15. Ms Cunha added that there was a lack of exploration by the judge regarding the issue of desertion. Furthermore, the psychiatric report did not say that the respondent could not be questioned, in fact he was cross-examined during his hearing and the report did not address how his current state of mind would have an impact on his ability to answer questions in Iraq.
16. At the end of the hearing, I concluded that the judge made a material error of law in failing to give adequate reasons for finding that the appellant would face very significant obstacles to reintegration in Iraq.
Decision on error of law
17. The First-tier Tribunal rejected the majority of the respondent's claims and did not depart from the findings of the judge who previously heard his appeal. What was accepted, apparently without reasons, was that the respondent had joined the police and that he had abandoned his post. At [22] the judge found that the respondent's "mental health issues" in the context of punishment for desertion constituted very significant obstacles to his integration. There is a complete absence of reasons provided for these findings. Again, at [28] the judge finds that chronic PTSD "is a factor that will mean any punishment will cause an insurmountable obstacle to his integration" and also that he is "at risk of harm on account of being a deserter." There is no analysis of the medical evidence which includes Dr Hajioff's report. Nor is any reasoning provided to support these findings. Dr Hajioff's report is silent on the consequences for the respondent's mental health on return to Iraq in circumstances where he is said to face potential arrest and imprisonment for desertion, or in general. The report recommends medication and talking therapy, yet the judge did not consider whether this medical treatment would be available to the respondent in Iraq. The preceding matters amount a material error of law and a different conclusion might have been reached without such an error.

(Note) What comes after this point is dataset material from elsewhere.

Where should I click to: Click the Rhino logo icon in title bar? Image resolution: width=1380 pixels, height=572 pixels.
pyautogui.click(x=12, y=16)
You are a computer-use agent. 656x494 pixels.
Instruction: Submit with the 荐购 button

18. While mindful of statement 7 of the Senior President's Practice Statements of 10 February 2010, it is the case that there has yet to have been an adequate consideration of this appeal at the First-tier Tribunal and it would be unfair to deprive the parties of such consideration. This appeal is therefore remitted to the First-tier Tribunal to be heard afresh, with none of Judge Samimi's findings preserved.

Decision
The making of the decision of the First-tier Tribunal did involve the making of an error of on a point of law.
The decision of the First-tier Tribunal is set aside.

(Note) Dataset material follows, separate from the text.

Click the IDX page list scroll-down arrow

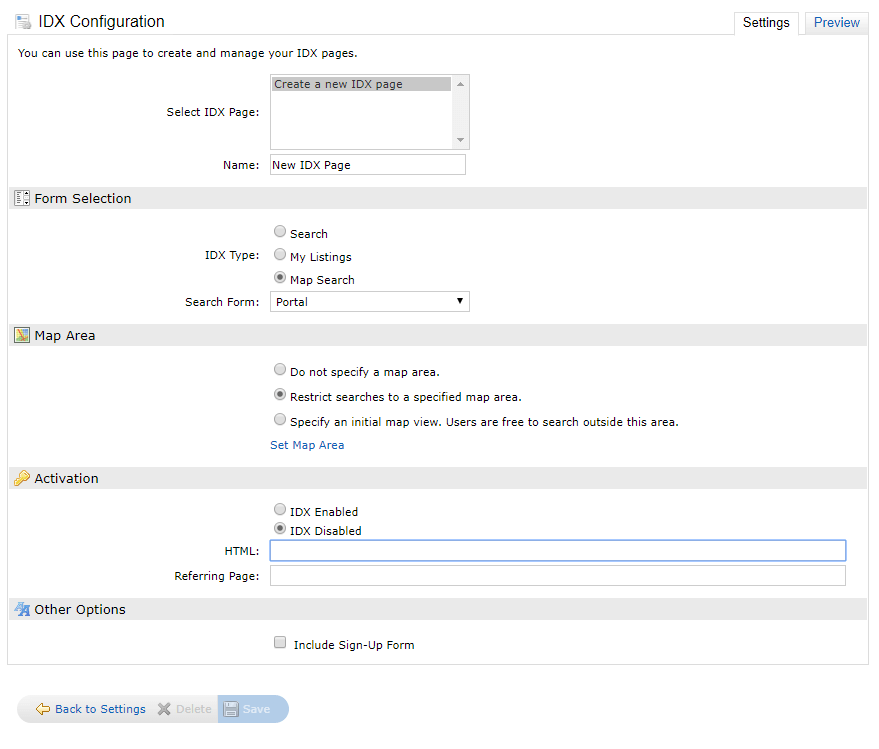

The appeal is remitted, de novo, to the First-tier Tribunal to be reheard at Hatton Cross, with a time estimate of 3 hours by any judge except First-tier Tribunal Judge Samimi.

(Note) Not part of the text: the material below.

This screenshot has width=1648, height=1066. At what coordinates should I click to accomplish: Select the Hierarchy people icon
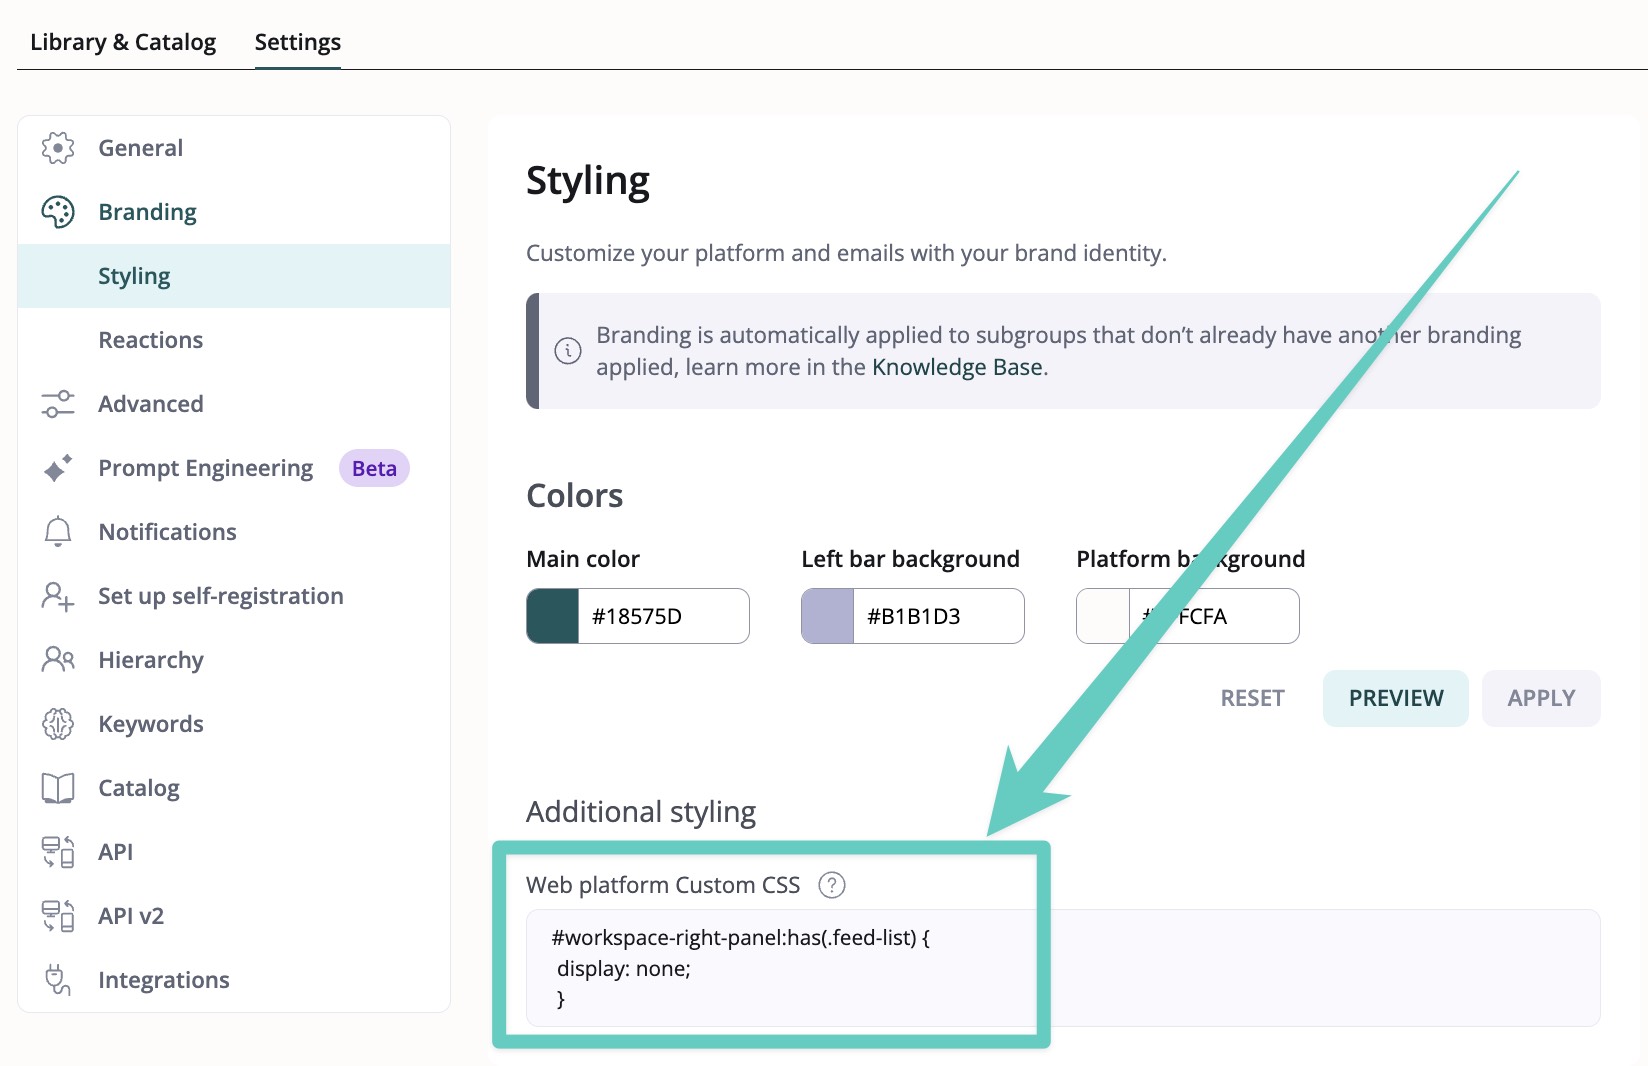coord(58,660)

Direction Regarding Anonymity - Rule 14 of the Tribunal Procedure (Upper Tribunal) Rules 2008
Unless and until a Tribunal or court directs otherwise, the appellant is granted anonymity. No report of these proceedings shall directly or indirectly identify him or any member of their family. This direction applies both to the appellant and to the respondent. Failure to comply with this direction could lead to contempt of court proceedings.